— Ты хочешь оставить себе пароход? Поменяться на это? — Джонни подбросил гильзу на ладони. — Можно было бы и не меняться. Я могу вырезать тебе еще десяток таких пароходиков. — Однако он все же положил гильзу в карман. — Сейчас мы проложим еще и железную дорогу.
Оба мальчугана с усердием принялись за работу, построили вокзал, несколько домов, в том числе ратушу, больницу, школу и даже пожарную каланчу. Деревня росла и расширялась все больше.

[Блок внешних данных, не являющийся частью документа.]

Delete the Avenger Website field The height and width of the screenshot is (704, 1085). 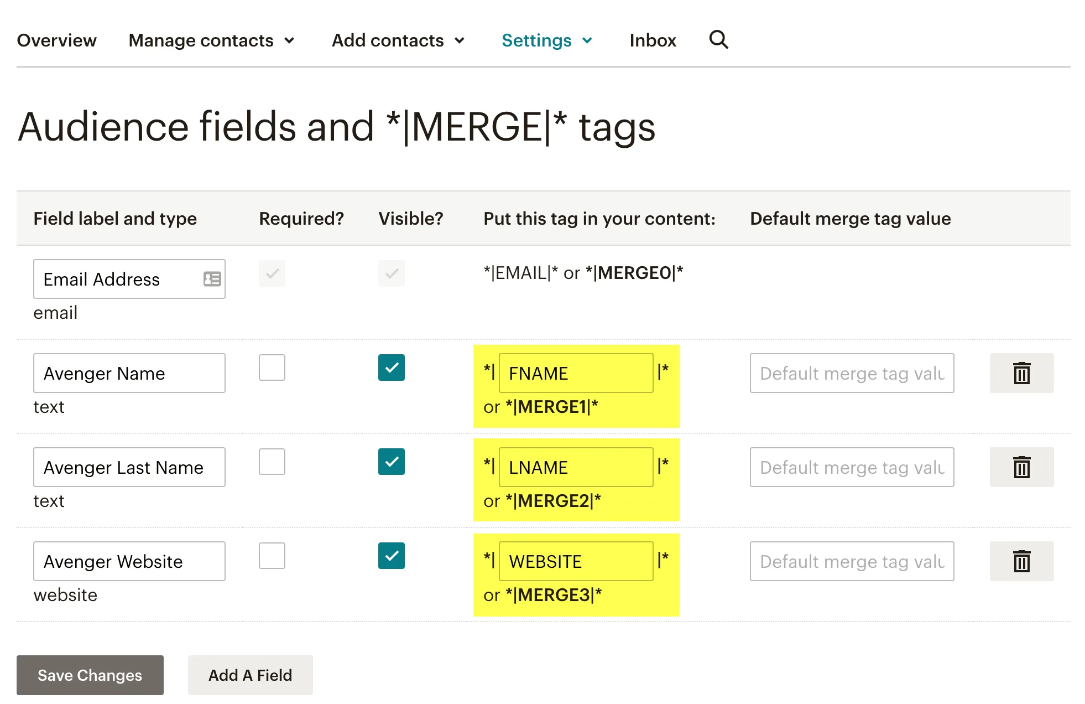coord(1021,561)
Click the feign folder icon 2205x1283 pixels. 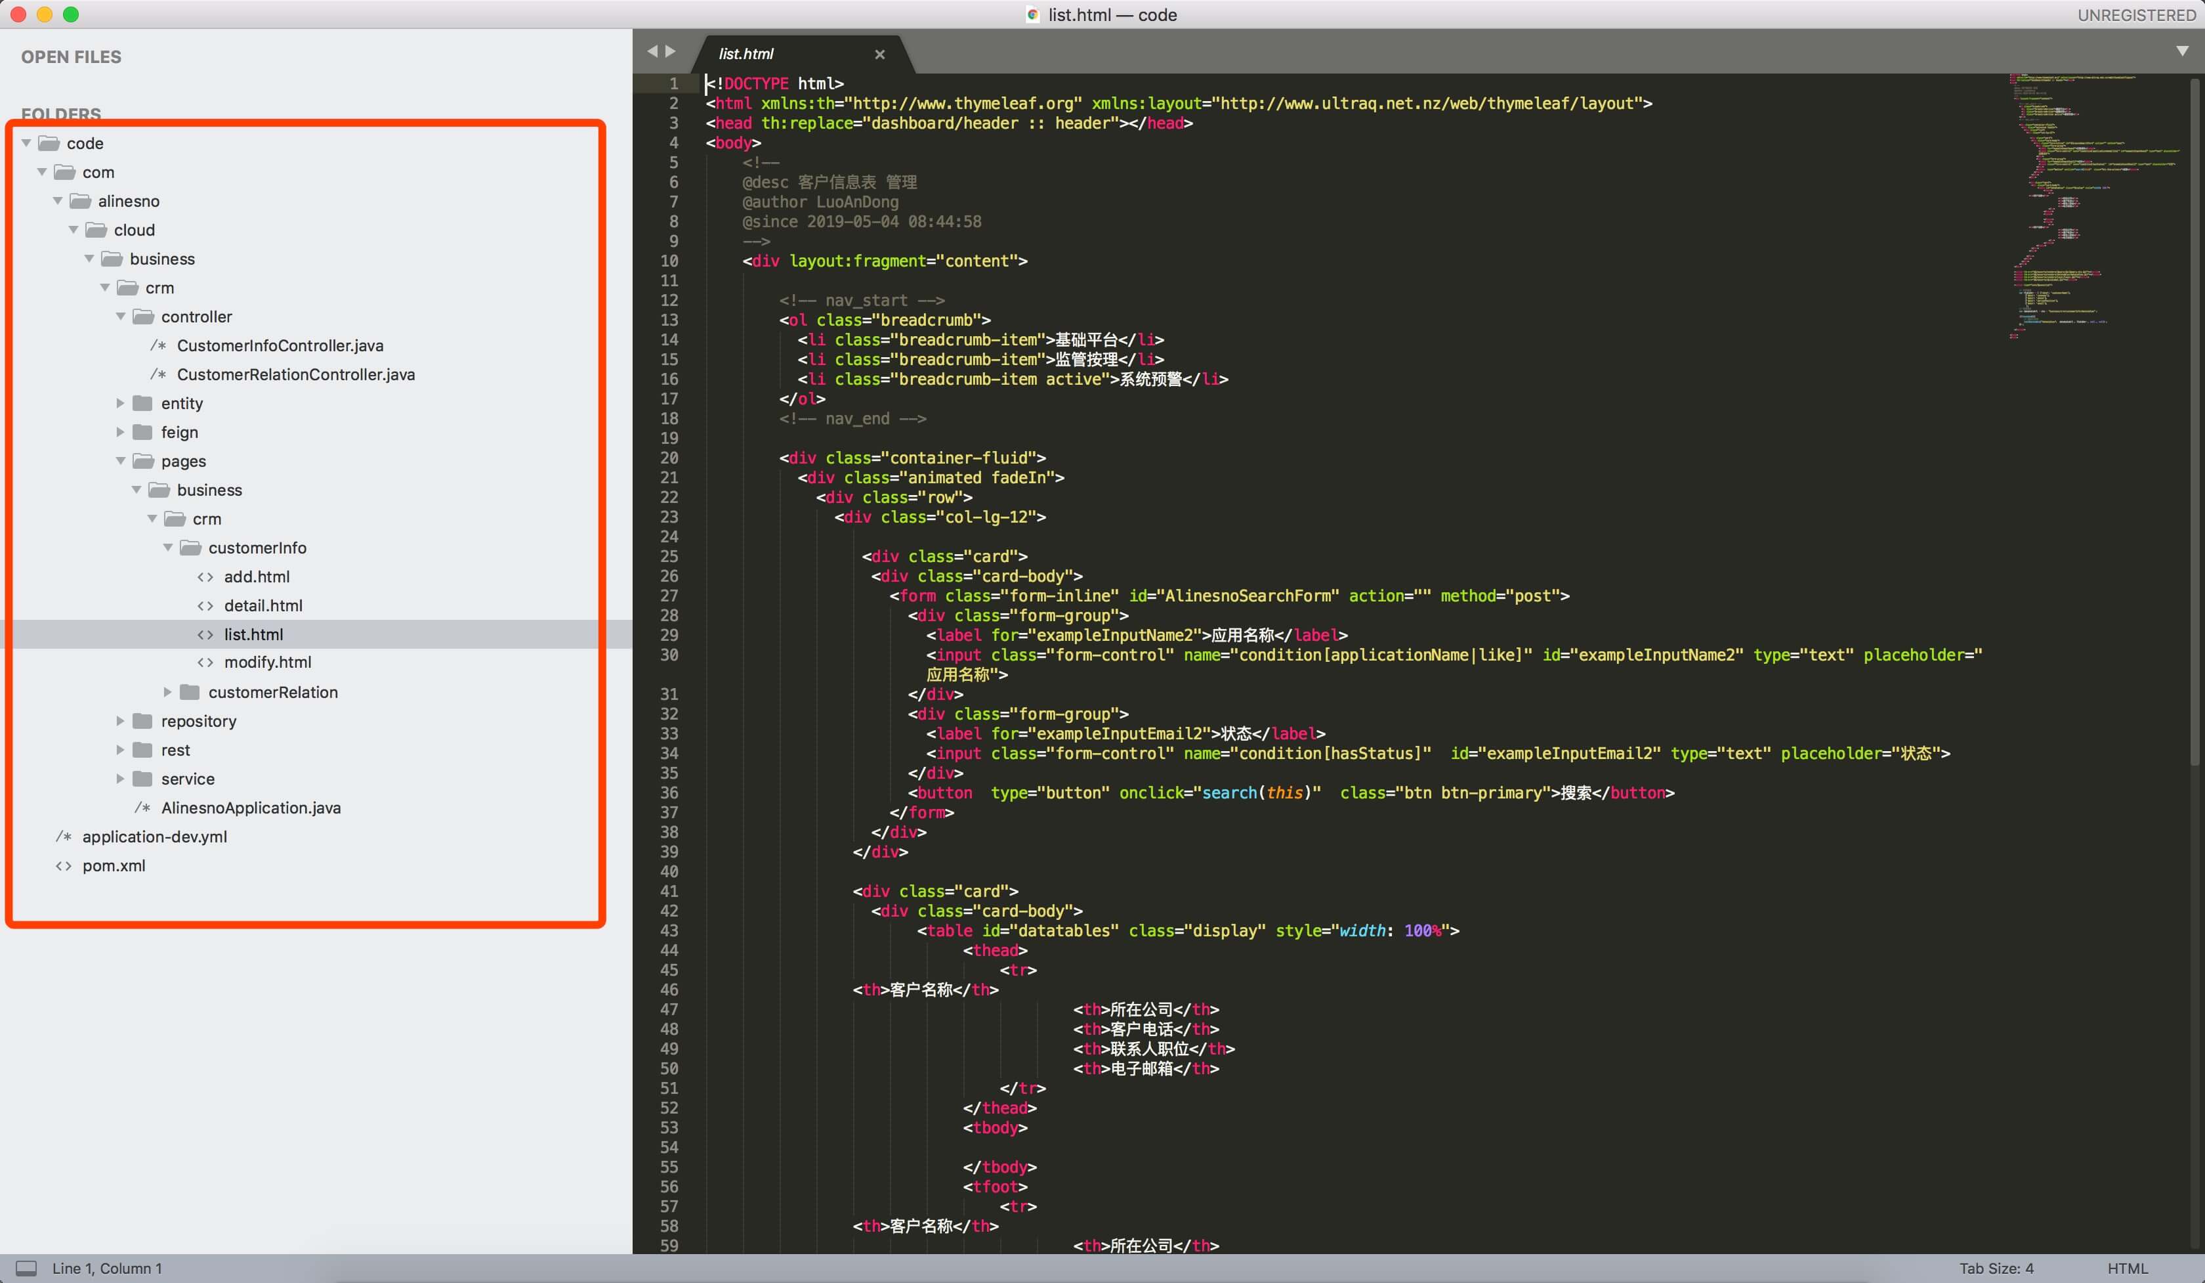143,432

«Это будет город, настоящий город, каким его построит Густав, в котором всем детям будет хорошо, так как бургомистром его станет товарищ Ешке. И все люди заживут счастливо в своих домах. Мир будет всегда…» — вот какие мысли теснились в голове у Джонни.

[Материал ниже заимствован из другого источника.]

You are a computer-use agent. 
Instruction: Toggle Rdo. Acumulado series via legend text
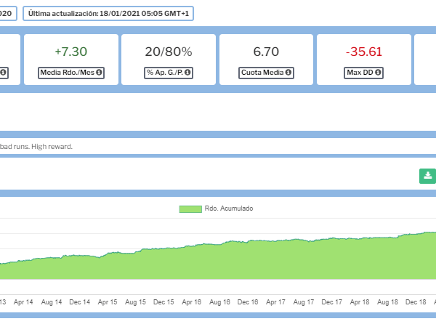230,208
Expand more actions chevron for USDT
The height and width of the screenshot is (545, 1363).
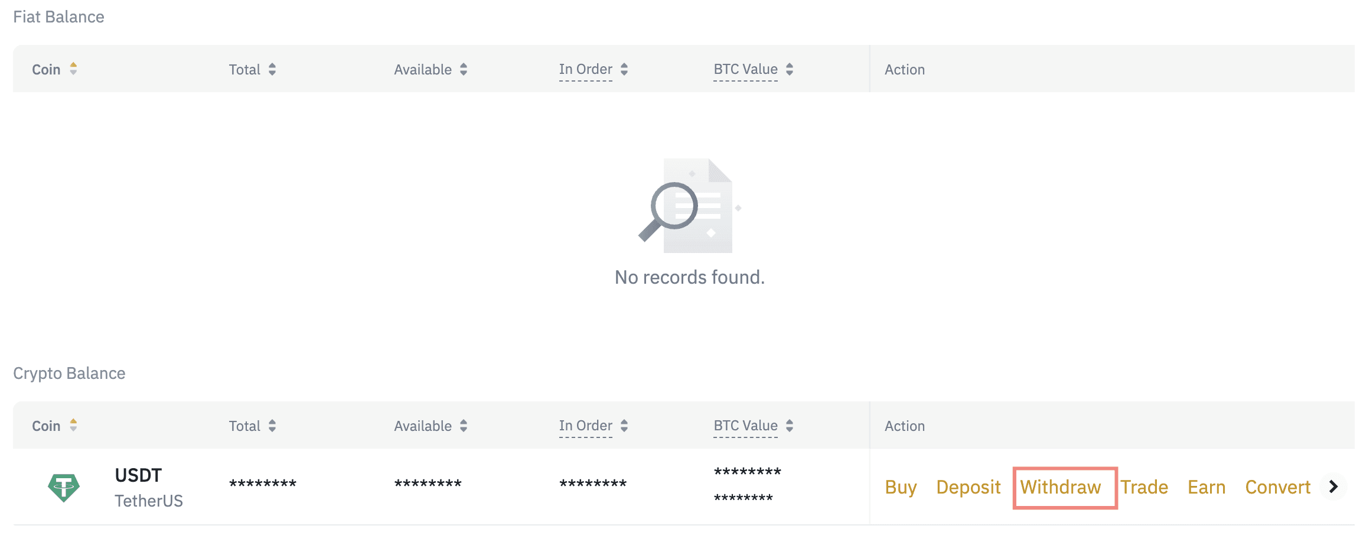click(1333, 487)
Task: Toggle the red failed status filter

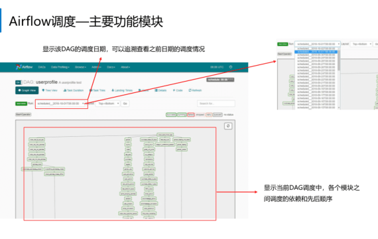Action: click(x=191, y=115)
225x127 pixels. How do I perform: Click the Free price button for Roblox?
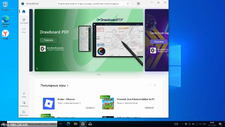pos(90,108)
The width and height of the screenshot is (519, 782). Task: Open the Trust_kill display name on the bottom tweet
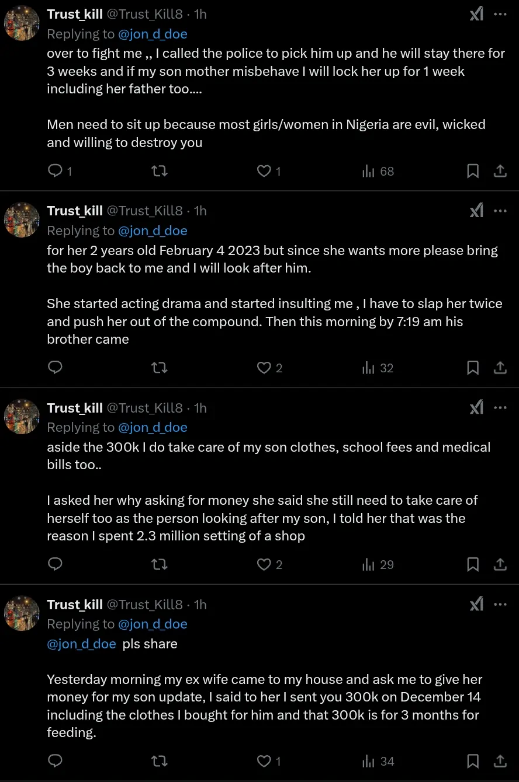coord(75,605)
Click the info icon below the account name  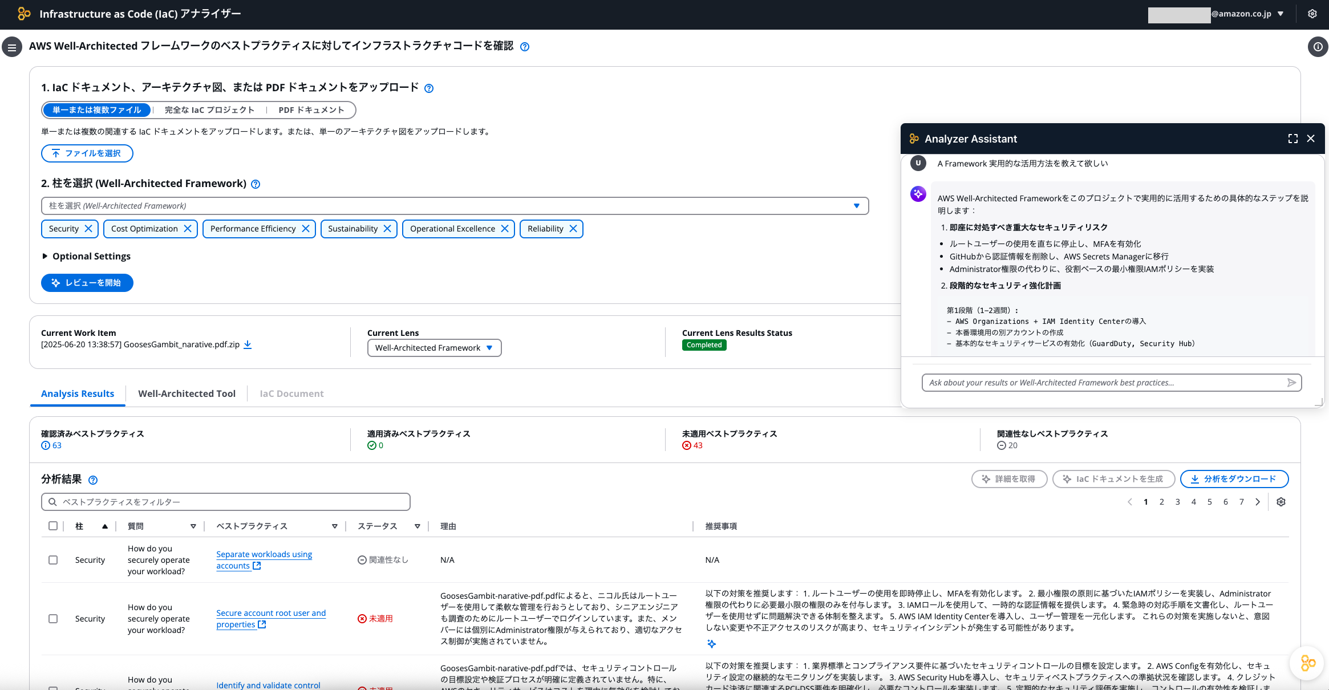1318,47
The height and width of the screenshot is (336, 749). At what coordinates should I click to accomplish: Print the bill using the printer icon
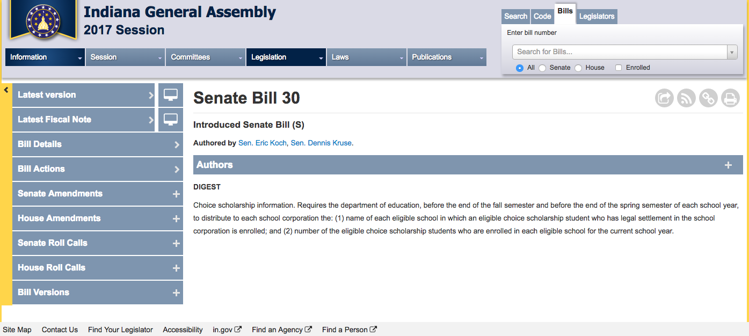[730, 98]
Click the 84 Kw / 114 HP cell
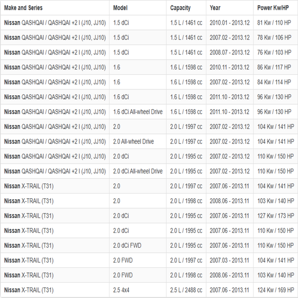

Солнце село, и под деревьями становилось все темнее.
Вечером пришла Ганка. Некоторое время она молча смотрела на них обоих.
— Скажи, а где ты спишь? — спросила Ганка Джонни после ужина.

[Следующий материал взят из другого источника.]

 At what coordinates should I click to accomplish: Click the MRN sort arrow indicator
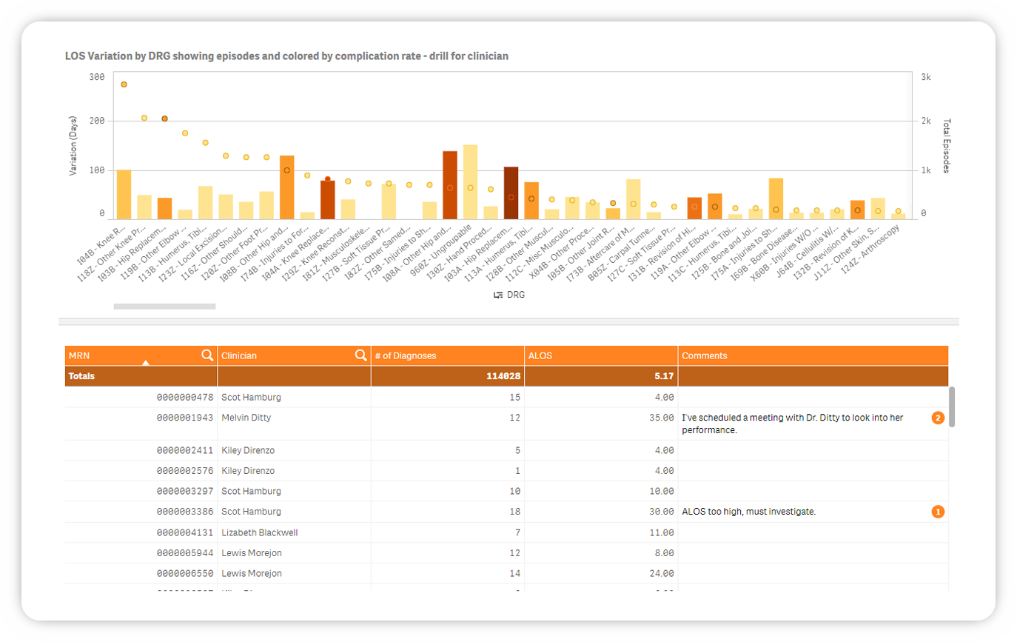[146, 363]

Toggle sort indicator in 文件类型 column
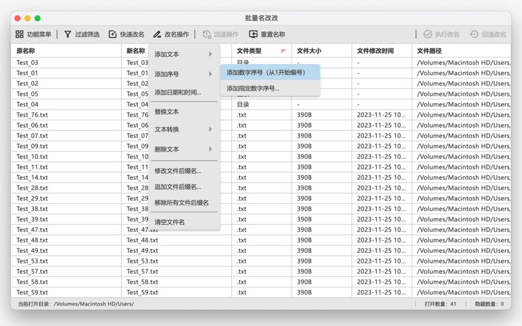[283, 51]
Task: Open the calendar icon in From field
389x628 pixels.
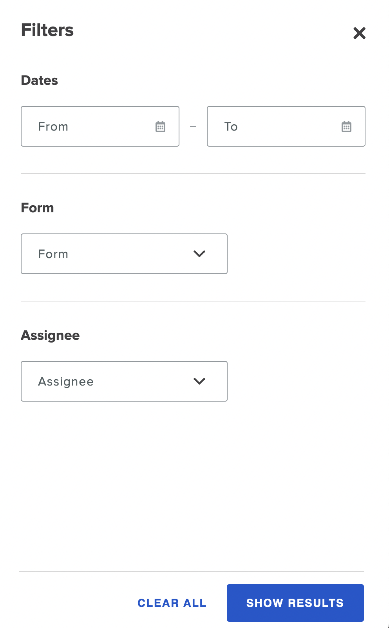Action: [x=161, y=127]
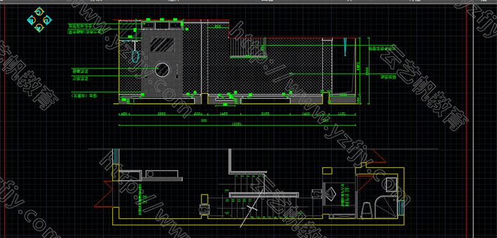The height and width of the screenshot is (238, 497).
Task: Select the elevation marker letter C circle
Action: [x=39, y=12]
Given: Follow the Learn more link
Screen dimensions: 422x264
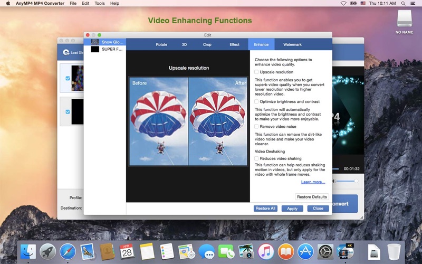Looking at the screenshot, I should click(313, 182).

— На кухонной повозке дяди Коли.
— А там тебе удобно?
— Немного жестко, но ничего.
— Ты можешь спать и здесь, в повозке с сеном.
— Вместе с Петей?
— Да, но только чтобы тихо было. Я тоже сплю здесь.
Ночь они провели рядом, друг возле друга. Джонни и Петя лежали по краям, у боковых планок. Ганка улеглась между ними. Ее длинные волосы распустились и немного щекотали Джонни лицо. Но это было ему приятно. Тишину леса нарушал лишь слабый шум деревьев, раскачиваемых ветром, да мирное похрапывание лошадей.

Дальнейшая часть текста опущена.